The game looks fantastic and has a built in benchmark. We test at DirectX 10.0 mode with 4x AA -- all settings are maxed out including BLUR activated. If you like to reproduce the benchmark scores yourself, then please select the fixed benchmark as we opted for a fixed time demo.
Far Cry 2
Throw your memory back to the year 2004 and the release of the innovative Far Cry on PC. Developer Crytek managed to fashion one of the most convincing and striking locales in all of gaming, and satisfied gamers with the freedom to pass through the landscape and tackle enemies in almost any way they saw fit. You surely remember Jack Carver and that things were about to get seriously messed up for you? Well, tough luck. You are no longer at that deserted tropical island but hop into a jeep and arrive at the sandy savannah surroundings of Africa. And that's a change... as much as you'll no longer run into any mutants, aliens, or any superpowers or psychic powers. Also - you are no longer Jack Carver, you assume the role of one of nine different mercenaries who are embedded in the midst of a brutal civil war which rages in an imaginary African nation.

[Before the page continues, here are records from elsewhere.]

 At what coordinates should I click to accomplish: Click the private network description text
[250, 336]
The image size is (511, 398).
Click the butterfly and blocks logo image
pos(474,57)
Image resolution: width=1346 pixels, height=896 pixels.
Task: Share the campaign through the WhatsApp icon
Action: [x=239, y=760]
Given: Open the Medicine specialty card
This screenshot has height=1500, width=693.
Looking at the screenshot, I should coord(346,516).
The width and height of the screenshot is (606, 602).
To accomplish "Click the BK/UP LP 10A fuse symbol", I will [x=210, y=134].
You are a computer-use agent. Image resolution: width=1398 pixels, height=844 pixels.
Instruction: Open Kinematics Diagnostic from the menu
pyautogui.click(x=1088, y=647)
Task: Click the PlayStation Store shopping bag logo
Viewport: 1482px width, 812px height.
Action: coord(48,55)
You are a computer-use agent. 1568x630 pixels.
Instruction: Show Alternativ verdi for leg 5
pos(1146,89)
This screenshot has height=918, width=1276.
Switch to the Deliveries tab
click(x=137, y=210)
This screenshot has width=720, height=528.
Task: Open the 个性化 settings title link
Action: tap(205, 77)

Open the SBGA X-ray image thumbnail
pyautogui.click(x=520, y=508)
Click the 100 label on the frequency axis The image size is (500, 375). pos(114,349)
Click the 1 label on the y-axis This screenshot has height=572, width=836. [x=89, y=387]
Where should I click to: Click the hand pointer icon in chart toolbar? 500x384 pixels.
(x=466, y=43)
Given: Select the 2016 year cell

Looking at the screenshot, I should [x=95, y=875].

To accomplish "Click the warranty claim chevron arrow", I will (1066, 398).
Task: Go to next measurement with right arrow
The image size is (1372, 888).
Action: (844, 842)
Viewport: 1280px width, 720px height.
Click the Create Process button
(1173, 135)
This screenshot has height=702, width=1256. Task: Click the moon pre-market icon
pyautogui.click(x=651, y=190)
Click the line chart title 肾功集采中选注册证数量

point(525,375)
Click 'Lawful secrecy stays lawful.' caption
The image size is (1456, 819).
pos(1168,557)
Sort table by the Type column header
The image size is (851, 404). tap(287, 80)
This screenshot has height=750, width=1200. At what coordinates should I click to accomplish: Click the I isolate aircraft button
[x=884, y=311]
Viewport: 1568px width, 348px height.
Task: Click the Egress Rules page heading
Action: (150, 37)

Everything that goes down is involved in a dirty little bush war in central Africa and you'll have to use a rusty AK-47 and whatever bits of scavenged land mine you can duct-tape together. Two factions struggle for supremacy: the United Front for Liberation and Labour and the Alliance for Popular Resistance, and both are known for blood and control.
Far Cry 2 I like very much. Not so much for the gameplay anymore, yet for the rendered environment and how the game can react to it. We are in high-quality DX10 mode with 4x AA (anti-aliasing) and 16x AF (anisotropic filtering).
Up-to 1280x1024 we see good performance scaling, yet once we pass that resolution the GPU starts to dominate.